The key is to use acetaminophen as directed, taking the right dose for your age and circumstances. It’s important to know:
- Acetaminophen comes in dosages of 325 mg to 500 mg per tablet or capsule. For a healthy adult with a healthy liver, it is safe to take four to eight pills daily.
- For children under the age of 12 years, the dose is based on a child’s weight. It’s best to consult your pediatrician and follow the package labeling for guidance. For example, a dose for a child weighing 6 to 11 pounds is 40 mg every four to six hours, not to exceed five doses per 24-hour period. The medication comes in liquid form for children and should be carefully measured using a medication syringe or cup that is provided in the package. (Click here for a complete dosage chart for children.)
- Children age 12 and older may take 325 mg to 1000 mg per every four to six hours, with a maximum daily dose of 3000mg/day.
Taking too much, too often can be harmful and may cause an overdose or acetaminophen poisoning, also called “Tylenol toxicity,” with symptoms of vomiting, nausea and poor appetite. People who have liver problems may be at greater risk for this, since their liver may not be able to filter too-large doses of medication. If you have abnormal liver function or any type of liver disease, you should always ask your doctor before you take any OTC medication.
Common brand names for ibuprofen include Advil and Motrin. Ibuprofen is a non-steroidal anti-inflammatory drug (NSAID), which is used for pain control mostly related to arthritis, toothaches, backaches, menstrual cramps and similar discomfort.

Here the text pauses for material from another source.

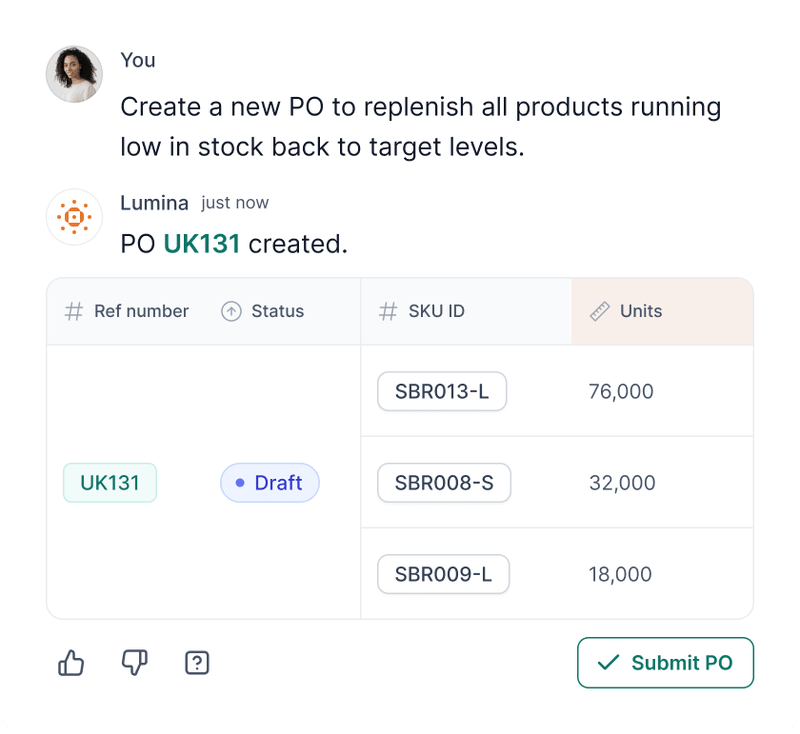Select the SBR009-L SKU chip

click(x=443, y=574)
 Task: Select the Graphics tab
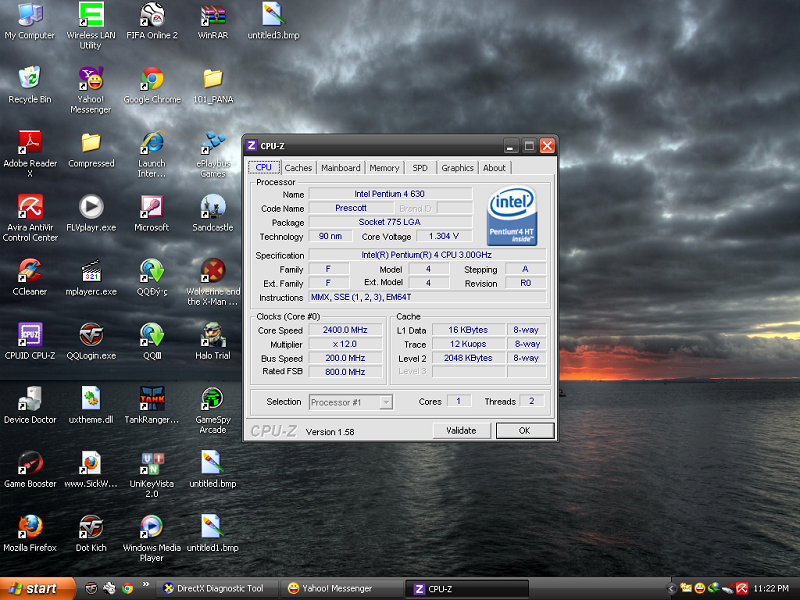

Ibuprofen comes in 200 mg pills or caplets, with the typical dose being one to two pills every six to eight hours. Considering they are otherwise healthy, it is safe for a person to take approximately 600 mg of ibuprofen every eight hours, for as long as they need to ease their pain. People with chronic kidney disease or ulcers should ask their doctor about the best dose or alternative medications that will help them while minimizing any side effects.
Naproxen—also known by the brand name Aleve—is considered to be one of the most commonly prescribed NSAIDs for pain control, in the same class of drugs as ibuprofen. Naproxen is usually used to relieve pain from a variety of sources, as well as to reduce fever, swelling and stiffness. It is the preferred NSAID for long-term use in people with a high risk of cardiovascular complications (such as heart attack or stroke) due to its relatively low risk of causing such complications.
Unlike ibuprofen, naproxen can be more irritating to the stomach. And people with diabetes should probably not take naproxen as it may lead to problems with peptic ulcer disease.
Tips for Using OTC Meds
Here are a few tips that will help you to use any of these medications most safely and effectively.
- Read and follow the label. Before you take any drug, always check so you’ll know its active ingredient. Be sure you know what you are taking and its recommended dose.
- Use the medication as briefly as possible. OTC pain relievers should only be used for temporary relief of acute pain. If your pain lasts longer than 10 days, it could be a sign of a more serious problem so ask your doctor for advice. Never take more than the recommended dose or take pain relievers for longer than recommended.
- Update your doctor. You may think that OTC medications are safe to use all the time, but I encourage communicating with your physician about every medication you take. This is especially true for over-the-counter types that can interact negatively with other medications. Don’t leave it to chance. Your doctor knows you and your health history and is best equipped to advise you.